Segundo a empresa responsável pelo projeto, a produção será voltada para derivados como diesel S10, diesel 500, gasolina, solventes, parafina, nafta e óleos pesados. A expectativa é de que a nova estrutura contribua para a criação de milhares de empregos diretos e indiretos, além de fortalecer a cadeia produtiva do setor energético baiano.
O segmento de refino vem atraindo novos investimentos para diferentes regiões do estado. Em Alagoinhas, a Stanley Oil avança com a construção de uma unidade no distrito de Buracica, em um projeto estimado em cerca de R$ 500 milhões. Na fase inicial, o empreendimento deverá gerar aproximadamente 400 vagas de emprego entre postos diretos e indiretos.
Já a Dax Oil prepara a entrada em operação de uma refinaria em Camaçari, também prevista para 2026. A expectativa é que a unidade alcance uma produção diária de 15.695 barris, ampliando a capacidade de processamento de combustíveis na Bahia.
Paralelamente aos novos projetos, seguem as discussões sobre a Refinaria de Mataripe, atualmente administrada pelo fundo Mubadala, dos Emirados Árabes Unidos. Conforme informações divulgadas pelo jornal Valor Econômico, as conversas entre a Petrobras e o grupo árabe acontecem há cerca de dois anos e meio.

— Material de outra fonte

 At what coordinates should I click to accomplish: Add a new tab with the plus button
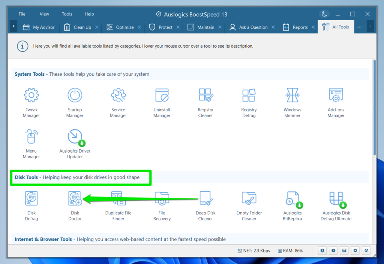pyautogui.click(x=359, y=27)
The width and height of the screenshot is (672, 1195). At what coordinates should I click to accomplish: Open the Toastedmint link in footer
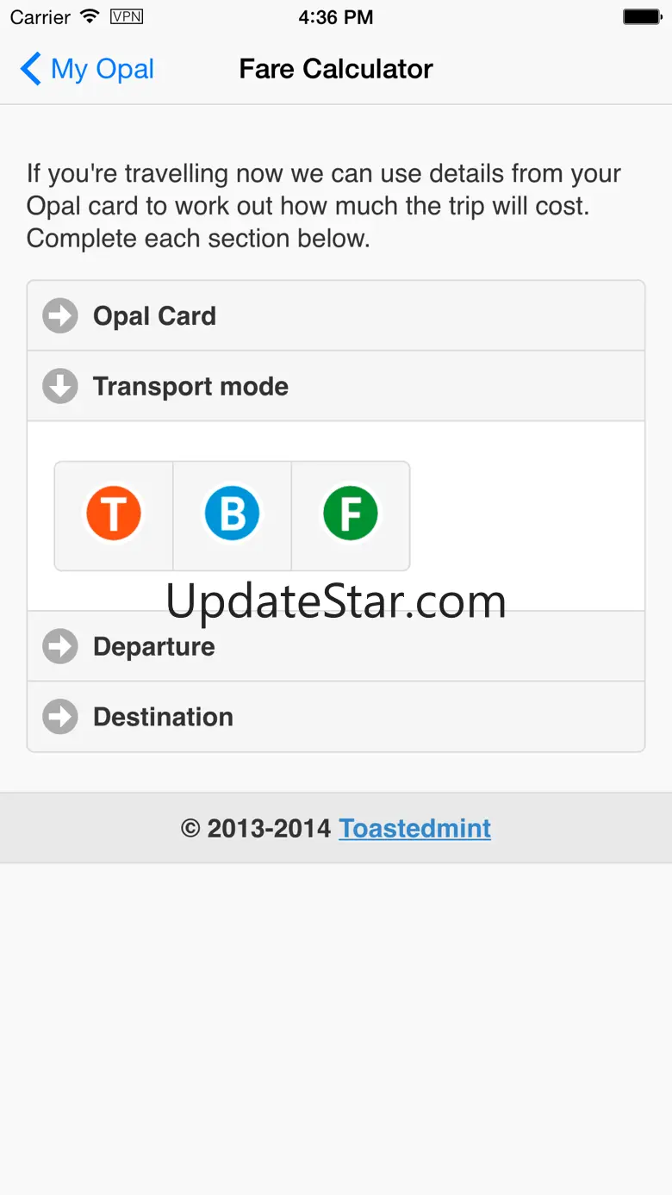414,828
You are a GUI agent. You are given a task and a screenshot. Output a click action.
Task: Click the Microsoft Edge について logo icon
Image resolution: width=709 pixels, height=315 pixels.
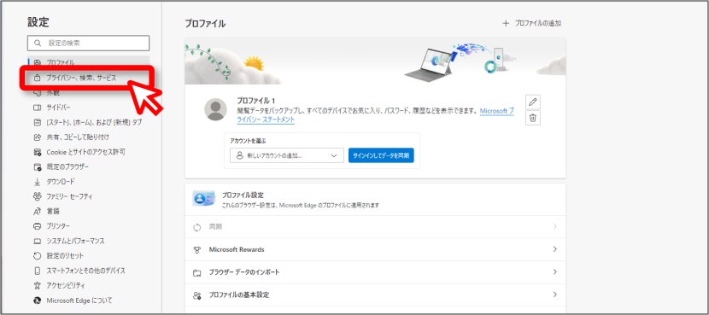click(x=38, y=300)
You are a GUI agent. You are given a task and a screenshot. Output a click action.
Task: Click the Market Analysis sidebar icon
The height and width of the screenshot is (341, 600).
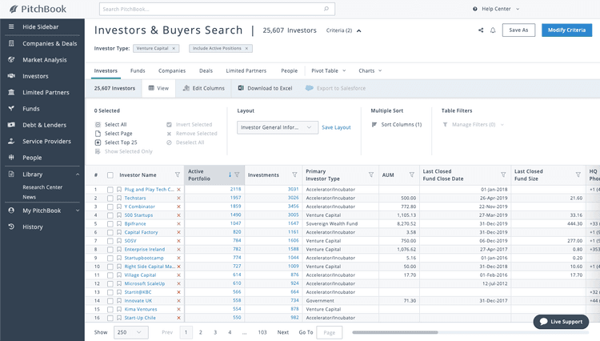coord(11,60)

O ministro de Minas e Energia, Alexandre Silveira, afirmou que o principal obstáculo para a conclusão do negócio continua sendo a diferença entre as partes em relação ao valor do ativo. Segundo ele, as negociações permanecem em andamento e são conduzidas sob critérios estritamente comerciais, sem participação política nas decisões.